### [Problem requirements]
Lines before the one containing "Legal notice (759, 1309)" are not wanted. Transcribe that line and all after it exactly, to the end of the entries.

(Pixel coordinate grounding data)
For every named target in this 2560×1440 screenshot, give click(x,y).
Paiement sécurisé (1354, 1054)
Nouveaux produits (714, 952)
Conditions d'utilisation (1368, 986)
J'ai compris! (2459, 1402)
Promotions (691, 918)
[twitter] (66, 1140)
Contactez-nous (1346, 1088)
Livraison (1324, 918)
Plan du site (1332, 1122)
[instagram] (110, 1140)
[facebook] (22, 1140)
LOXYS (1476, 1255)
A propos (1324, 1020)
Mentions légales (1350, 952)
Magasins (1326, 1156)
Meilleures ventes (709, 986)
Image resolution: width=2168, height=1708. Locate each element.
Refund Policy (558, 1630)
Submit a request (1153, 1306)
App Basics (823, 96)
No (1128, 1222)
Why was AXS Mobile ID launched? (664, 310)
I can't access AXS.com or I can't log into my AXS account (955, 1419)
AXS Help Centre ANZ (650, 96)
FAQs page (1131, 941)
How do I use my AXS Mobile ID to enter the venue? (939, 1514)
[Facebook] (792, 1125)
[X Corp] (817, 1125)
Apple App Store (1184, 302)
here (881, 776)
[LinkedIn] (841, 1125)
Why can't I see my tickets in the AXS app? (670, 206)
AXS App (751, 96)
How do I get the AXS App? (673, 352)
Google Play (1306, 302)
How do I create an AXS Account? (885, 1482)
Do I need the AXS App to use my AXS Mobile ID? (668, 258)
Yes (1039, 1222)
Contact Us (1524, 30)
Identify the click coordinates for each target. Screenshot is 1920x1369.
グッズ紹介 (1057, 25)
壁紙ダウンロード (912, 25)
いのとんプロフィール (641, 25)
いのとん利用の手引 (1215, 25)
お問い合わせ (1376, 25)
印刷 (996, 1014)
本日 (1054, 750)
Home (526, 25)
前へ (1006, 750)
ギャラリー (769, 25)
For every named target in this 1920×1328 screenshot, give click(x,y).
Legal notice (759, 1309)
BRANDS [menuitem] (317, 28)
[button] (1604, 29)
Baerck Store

### [Task result]
Legal notice (759, 1309)
BRANDS [menuitem] (317, 28)
[button] (1604, 29)
Baerck Store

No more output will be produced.